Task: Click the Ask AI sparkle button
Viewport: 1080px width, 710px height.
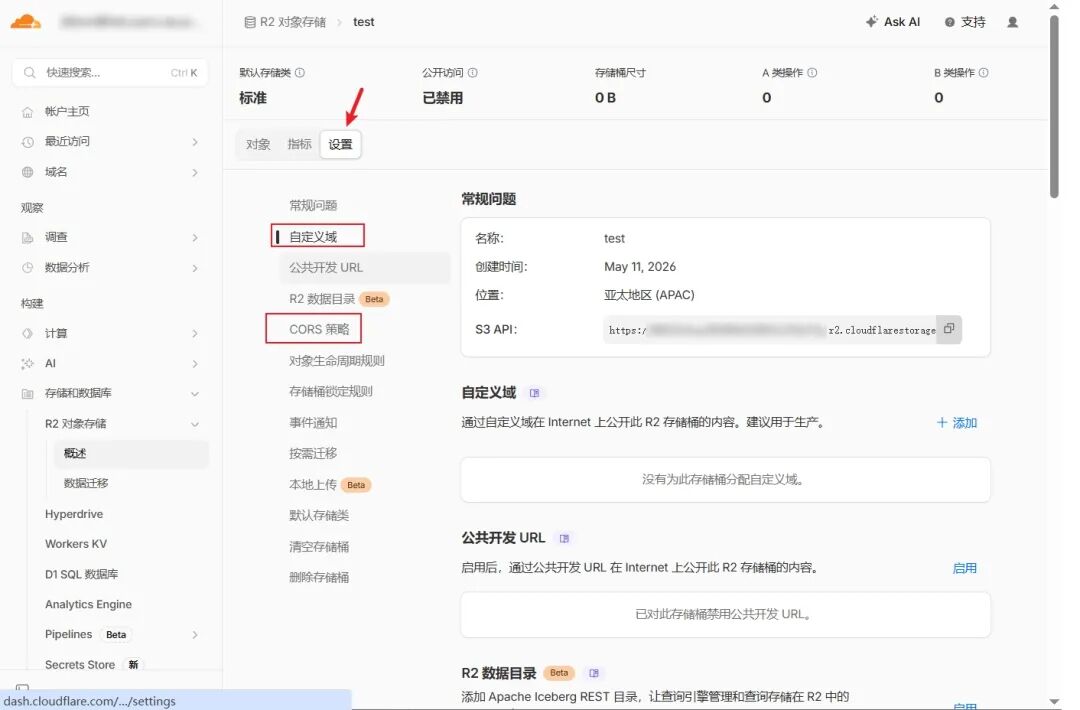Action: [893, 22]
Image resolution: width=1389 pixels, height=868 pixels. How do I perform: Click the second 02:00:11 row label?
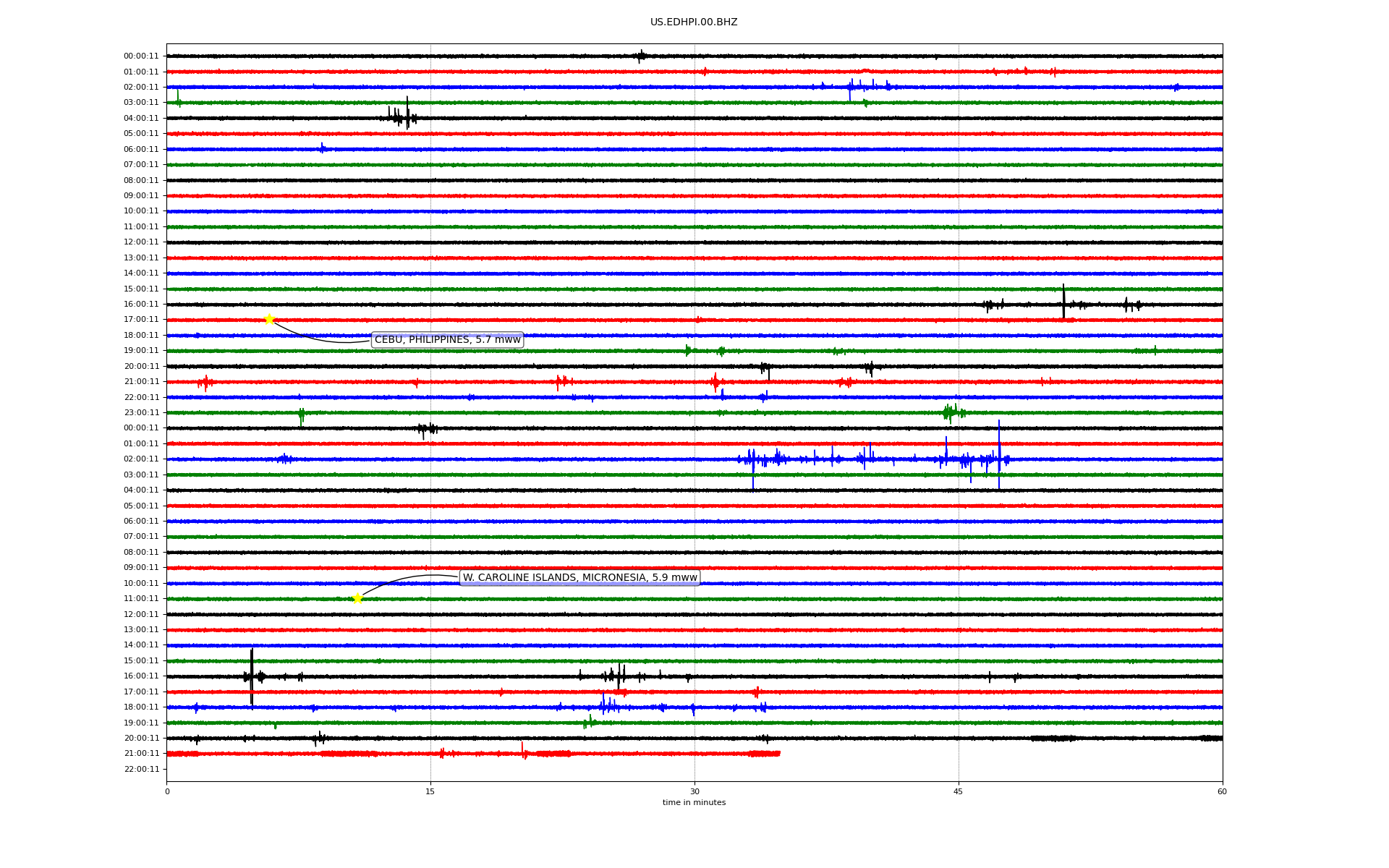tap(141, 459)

⁂

* **SET TASK**
Format the lines above as a JSON list of strings, one string per line, with blank lines omitted and the pictures left out.

* **EXERCISE SOLUTION**
[
  "Task: Click the Ask AI sparkle button",
  "Viewport: 1080px width, 710px height.",
  "Action: [893, 22]",
  "Image resolution: width=1389 pixels, height=868 pixels. How do I perform: Click the second 02:00:11 row label?",
  "tap(141, 459)"
]